----- Given records

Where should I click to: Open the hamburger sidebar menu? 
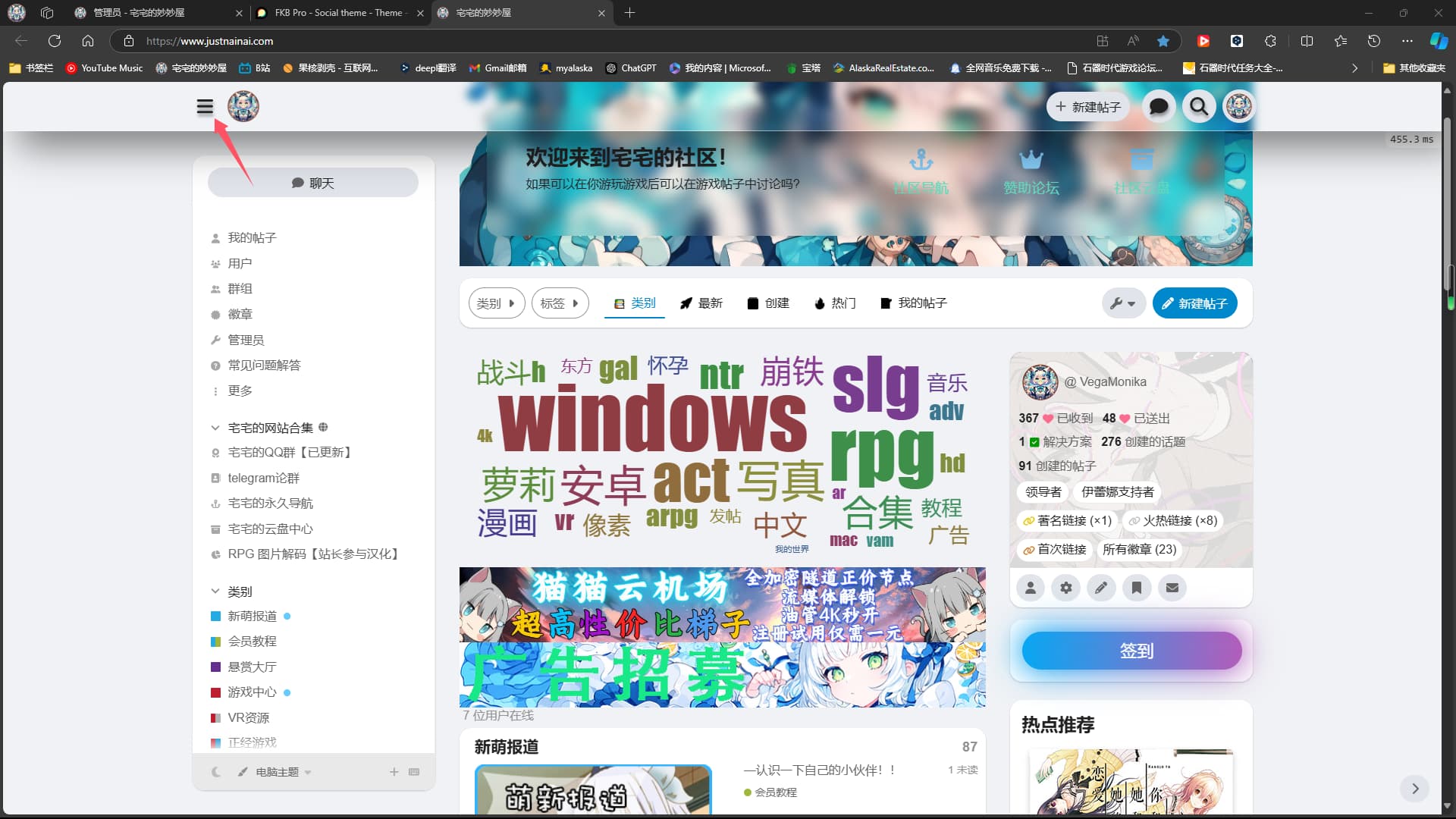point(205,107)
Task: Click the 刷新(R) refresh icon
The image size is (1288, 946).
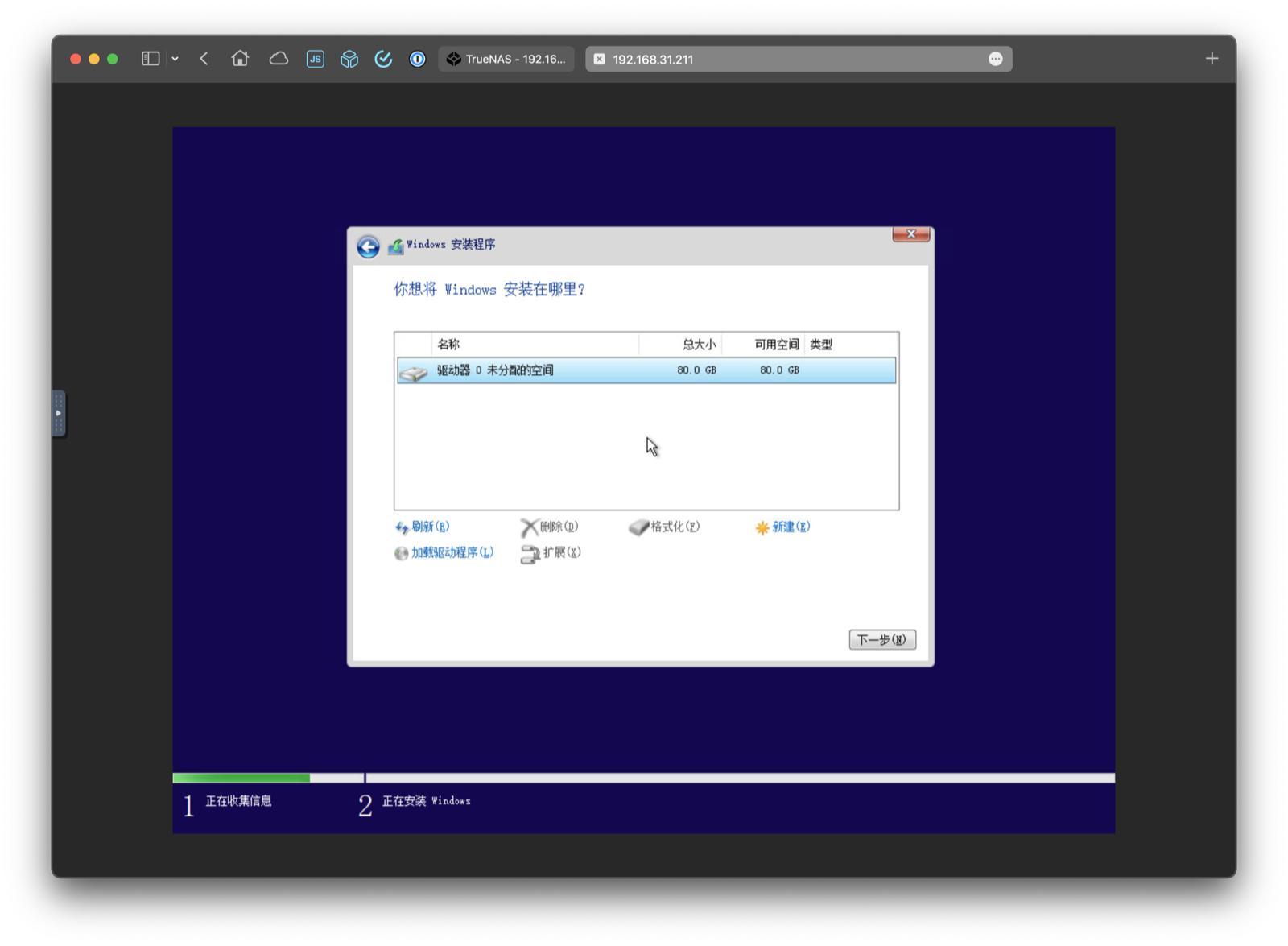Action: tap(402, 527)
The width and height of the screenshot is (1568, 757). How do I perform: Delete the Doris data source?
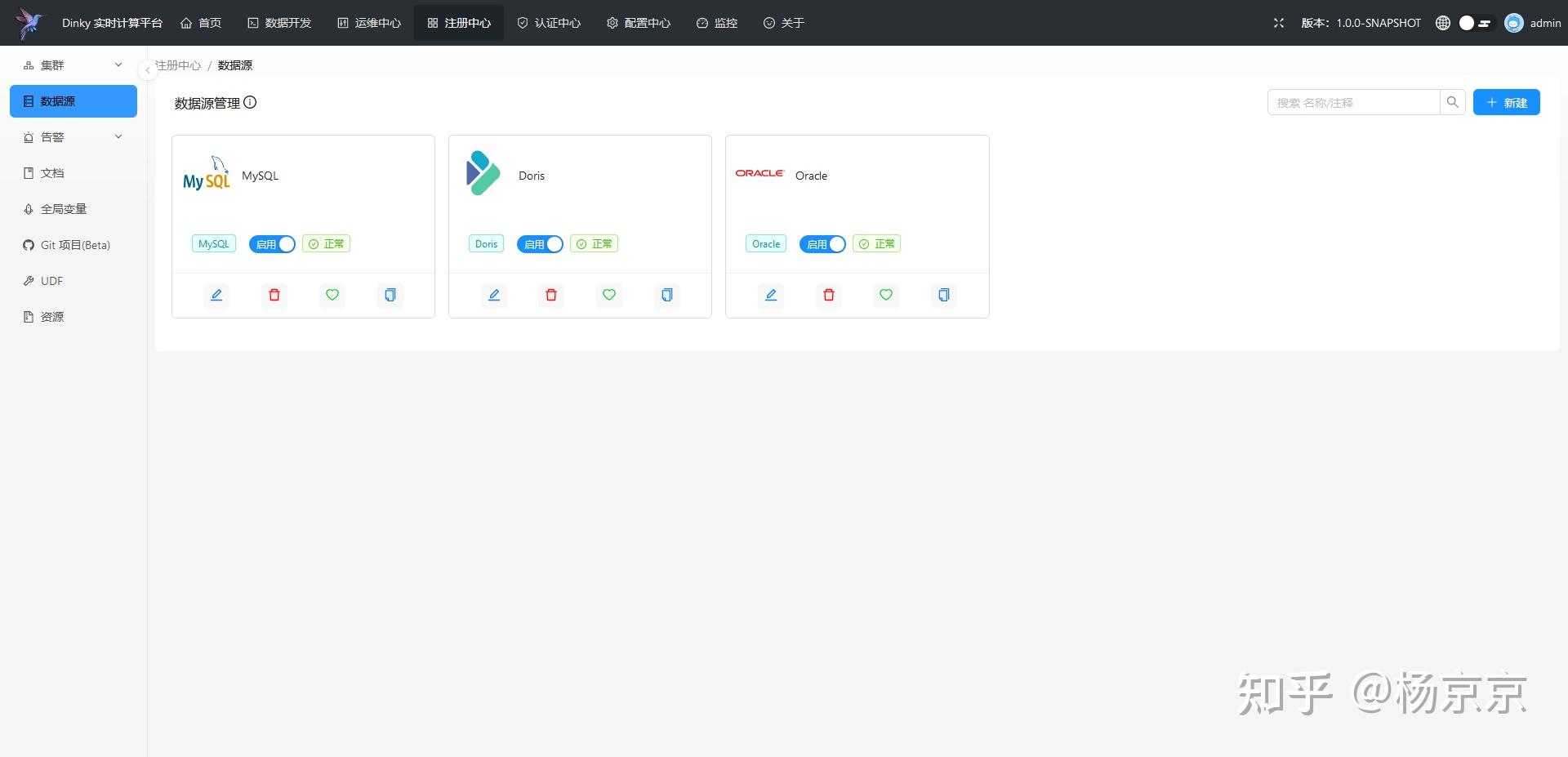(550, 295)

----------

Which lines run from the one containing "The width and" to the end of the entries above? Write them out exactly, leaving out every picture.

Completed task ::
The width and height of the screenshot is (1568, 757). How do I perform: Delete the Doris data source?
(550, 295)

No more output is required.